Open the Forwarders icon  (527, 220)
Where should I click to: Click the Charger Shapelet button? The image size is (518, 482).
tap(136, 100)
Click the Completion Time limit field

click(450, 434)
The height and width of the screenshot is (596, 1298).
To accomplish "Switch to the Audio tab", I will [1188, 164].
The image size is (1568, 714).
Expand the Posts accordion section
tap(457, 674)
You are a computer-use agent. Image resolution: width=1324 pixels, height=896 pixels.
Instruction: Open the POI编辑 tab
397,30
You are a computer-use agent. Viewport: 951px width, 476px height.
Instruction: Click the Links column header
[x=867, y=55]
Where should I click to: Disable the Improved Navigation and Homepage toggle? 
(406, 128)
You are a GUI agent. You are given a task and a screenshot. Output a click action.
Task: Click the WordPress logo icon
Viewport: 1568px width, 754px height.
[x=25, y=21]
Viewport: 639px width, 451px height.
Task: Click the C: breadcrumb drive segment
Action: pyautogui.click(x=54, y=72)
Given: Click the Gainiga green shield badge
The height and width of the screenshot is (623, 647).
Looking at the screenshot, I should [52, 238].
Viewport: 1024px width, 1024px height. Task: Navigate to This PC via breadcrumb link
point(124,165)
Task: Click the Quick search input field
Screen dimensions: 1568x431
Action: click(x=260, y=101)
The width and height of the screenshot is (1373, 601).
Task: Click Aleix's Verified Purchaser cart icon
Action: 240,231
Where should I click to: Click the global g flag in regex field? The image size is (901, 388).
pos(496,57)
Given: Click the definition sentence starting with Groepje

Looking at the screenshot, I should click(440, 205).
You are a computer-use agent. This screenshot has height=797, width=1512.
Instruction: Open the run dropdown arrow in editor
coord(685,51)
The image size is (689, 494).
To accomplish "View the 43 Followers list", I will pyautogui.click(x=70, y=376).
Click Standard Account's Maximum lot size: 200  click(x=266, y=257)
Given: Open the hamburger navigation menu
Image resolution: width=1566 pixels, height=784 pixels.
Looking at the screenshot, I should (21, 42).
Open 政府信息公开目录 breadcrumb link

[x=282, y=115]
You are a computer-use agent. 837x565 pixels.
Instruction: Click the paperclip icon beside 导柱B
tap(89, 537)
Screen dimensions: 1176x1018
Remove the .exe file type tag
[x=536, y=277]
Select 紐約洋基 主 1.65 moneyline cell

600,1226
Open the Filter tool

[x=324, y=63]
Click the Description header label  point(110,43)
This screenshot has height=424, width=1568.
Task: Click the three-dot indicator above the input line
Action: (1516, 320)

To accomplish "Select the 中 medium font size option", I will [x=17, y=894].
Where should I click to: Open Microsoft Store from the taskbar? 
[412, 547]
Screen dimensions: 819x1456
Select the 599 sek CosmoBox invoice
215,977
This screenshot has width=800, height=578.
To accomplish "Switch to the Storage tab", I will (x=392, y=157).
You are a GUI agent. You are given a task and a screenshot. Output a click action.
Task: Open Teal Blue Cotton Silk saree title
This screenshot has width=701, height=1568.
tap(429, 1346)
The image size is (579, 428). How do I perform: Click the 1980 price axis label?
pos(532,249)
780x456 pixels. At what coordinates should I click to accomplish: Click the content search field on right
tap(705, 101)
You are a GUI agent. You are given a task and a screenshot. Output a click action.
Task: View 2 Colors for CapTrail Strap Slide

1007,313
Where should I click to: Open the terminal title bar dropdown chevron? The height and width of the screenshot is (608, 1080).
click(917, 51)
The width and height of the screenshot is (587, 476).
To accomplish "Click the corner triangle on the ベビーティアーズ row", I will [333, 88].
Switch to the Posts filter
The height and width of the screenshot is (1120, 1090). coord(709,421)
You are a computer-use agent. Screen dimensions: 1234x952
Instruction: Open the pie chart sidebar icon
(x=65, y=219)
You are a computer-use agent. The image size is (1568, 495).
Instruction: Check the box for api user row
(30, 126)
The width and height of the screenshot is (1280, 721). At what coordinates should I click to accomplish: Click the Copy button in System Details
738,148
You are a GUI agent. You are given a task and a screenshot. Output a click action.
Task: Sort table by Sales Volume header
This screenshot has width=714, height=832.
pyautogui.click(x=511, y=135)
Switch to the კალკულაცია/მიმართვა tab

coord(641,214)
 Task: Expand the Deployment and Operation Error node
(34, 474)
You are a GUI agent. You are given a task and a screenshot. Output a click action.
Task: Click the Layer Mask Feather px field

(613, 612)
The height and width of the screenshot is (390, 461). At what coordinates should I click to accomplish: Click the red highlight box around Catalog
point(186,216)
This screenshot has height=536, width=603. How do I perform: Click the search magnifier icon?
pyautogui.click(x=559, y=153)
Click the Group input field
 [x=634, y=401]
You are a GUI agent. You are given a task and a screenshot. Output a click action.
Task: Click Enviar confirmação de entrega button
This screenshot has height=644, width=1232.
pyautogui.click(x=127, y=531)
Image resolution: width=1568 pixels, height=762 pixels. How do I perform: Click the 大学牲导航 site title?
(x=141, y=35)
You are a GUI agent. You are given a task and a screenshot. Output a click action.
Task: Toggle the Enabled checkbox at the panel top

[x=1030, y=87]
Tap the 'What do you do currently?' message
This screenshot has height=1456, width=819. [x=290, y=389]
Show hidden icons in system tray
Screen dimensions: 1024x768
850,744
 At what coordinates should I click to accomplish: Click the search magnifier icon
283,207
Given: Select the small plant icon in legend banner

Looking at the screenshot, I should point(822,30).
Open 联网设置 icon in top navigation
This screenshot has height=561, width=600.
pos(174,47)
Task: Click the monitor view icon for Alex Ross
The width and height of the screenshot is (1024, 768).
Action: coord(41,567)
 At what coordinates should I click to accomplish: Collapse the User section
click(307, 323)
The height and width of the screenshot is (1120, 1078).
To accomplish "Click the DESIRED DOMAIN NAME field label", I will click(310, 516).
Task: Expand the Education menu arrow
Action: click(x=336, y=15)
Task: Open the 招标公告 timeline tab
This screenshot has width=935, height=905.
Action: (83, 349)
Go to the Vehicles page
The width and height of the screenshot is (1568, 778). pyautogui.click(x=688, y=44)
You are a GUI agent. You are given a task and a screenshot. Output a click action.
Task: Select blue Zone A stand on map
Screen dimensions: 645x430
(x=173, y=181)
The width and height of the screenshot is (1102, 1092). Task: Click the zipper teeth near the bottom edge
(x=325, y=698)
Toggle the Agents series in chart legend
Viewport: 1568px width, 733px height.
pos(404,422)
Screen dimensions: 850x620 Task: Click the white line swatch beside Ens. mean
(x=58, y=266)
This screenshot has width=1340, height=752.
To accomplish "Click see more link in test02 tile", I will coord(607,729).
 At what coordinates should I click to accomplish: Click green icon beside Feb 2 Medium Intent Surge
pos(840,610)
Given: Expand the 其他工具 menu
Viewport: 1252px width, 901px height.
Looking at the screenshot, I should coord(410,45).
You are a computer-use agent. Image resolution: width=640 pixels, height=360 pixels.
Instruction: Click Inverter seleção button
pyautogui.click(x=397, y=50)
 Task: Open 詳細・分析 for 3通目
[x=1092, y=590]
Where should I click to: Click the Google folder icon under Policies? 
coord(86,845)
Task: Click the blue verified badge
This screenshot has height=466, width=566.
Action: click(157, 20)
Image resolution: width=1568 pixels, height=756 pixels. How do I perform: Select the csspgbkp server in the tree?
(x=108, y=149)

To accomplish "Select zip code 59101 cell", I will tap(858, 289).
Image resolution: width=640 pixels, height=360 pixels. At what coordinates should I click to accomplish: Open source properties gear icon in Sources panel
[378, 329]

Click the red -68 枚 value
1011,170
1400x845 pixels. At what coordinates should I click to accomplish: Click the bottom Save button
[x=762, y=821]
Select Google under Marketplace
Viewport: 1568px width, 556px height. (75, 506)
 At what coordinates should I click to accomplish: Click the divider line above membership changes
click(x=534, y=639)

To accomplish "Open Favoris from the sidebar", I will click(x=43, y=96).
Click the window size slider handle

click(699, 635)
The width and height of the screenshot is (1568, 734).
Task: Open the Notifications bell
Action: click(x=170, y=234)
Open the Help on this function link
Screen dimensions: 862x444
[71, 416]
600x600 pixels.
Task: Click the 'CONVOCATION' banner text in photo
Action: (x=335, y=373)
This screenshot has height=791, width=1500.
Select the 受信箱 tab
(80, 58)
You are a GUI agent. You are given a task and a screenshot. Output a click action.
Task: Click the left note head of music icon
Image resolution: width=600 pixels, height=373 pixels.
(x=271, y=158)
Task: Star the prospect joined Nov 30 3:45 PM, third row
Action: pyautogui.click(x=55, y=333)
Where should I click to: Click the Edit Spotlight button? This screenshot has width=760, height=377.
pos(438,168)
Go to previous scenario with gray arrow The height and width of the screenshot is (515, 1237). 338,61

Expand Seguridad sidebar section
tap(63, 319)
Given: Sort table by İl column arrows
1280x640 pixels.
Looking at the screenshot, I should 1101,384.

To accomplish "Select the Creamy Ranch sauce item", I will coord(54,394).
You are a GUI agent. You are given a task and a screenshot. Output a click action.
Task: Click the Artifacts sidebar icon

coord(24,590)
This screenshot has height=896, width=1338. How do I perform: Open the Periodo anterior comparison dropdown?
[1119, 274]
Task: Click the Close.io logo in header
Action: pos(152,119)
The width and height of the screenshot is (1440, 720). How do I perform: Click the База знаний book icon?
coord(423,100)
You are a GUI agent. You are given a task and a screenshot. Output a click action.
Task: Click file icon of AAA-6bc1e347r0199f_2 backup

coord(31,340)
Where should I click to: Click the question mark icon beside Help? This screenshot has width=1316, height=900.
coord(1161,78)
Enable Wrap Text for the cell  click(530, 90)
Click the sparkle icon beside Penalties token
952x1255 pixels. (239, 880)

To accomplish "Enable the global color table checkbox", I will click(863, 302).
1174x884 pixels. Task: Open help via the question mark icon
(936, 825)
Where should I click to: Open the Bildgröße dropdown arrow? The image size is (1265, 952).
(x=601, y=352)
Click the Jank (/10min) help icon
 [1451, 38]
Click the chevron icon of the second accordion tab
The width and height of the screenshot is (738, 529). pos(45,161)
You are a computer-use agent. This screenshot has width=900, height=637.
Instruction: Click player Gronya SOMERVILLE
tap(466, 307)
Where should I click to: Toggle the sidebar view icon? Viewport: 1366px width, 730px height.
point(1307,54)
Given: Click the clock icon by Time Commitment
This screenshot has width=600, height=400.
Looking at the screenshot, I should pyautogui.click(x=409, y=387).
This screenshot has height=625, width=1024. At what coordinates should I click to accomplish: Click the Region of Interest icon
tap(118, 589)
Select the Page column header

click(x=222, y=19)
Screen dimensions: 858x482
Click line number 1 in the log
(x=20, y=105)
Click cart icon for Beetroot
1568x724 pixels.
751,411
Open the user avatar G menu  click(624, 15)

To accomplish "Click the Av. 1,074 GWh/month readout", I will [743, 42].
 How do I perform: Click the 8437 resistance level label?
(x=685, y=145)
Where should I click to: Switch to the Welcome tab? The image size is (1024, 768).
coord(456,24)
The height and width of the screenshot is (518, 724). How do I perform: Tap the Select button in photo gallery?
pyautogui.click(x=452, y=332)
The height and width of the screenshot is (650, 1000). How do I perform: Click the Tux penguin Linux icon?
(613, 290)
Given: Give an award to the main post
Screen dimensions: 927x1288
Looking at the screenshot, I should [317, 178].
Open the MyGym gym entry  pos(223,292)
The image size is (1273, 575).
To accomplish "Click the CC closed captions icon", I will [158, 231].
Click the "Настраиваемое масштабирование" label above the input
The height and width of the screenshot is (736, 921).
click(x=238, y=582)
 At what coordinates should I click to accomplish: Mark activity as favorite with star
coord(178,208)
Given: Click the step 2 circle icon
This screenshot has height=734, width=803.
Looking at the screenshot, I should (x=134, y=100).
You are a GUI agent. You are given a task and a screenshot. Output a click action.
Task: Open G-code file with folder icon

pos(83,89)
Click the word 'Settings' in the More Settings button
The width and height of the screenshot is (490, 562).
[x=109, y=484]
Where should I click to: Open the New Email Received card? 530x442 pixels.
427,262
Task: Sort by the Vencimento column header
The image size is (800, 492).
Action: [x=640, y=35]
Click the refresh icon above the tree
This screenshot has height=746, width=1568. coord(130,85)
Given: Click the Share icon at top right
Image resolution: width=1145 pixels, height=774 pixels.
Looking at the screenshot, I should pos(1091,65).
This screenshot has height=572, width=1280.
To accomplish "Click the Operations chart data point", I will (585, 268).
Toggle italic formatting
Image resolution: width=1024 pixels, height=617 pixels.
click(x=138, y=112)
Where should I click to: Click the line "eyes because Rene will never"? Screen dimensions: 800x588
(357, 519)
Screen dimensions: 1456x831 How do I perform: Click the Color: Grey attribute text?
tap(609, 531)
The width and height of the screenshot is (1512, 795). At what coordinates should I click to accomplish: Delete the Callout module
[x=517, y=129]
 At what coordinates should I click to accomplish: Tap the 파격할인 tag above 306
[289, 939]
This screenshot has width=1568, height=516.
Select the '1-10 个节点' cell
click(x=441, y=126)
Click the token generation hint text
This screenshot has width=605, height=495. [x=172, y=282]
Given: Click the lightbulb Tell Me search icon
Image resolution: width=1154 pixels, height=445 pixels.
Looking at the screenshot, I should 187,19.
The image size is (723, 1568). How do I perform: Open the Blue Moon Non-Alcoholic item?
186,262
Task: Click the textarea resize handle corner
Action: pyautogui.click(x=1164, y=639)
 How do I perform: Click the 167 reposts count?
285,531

-------

All lines in the data that contain the word "computer" should be copied.

### Solution for this task
You are a computer-use agent. Image resolution: width=1324 pixels, height=896 pixels.
You are a computer-use agent. Viewport: 951px width, 476px height.
You are a computer-use agent. This screenshot has height=797, width=1512.
You are a computer-use agent. 837x565 pixels.
You are a computer-use agent. Screen dimensions: 1234x952
You are a computer-use agent. The image size is (1568, 495).
You are a computer-use agent. Image resolution: width=640 pixels, height=360 pixels.
You are a computer-use agent. This screenshot has width=900, height=637.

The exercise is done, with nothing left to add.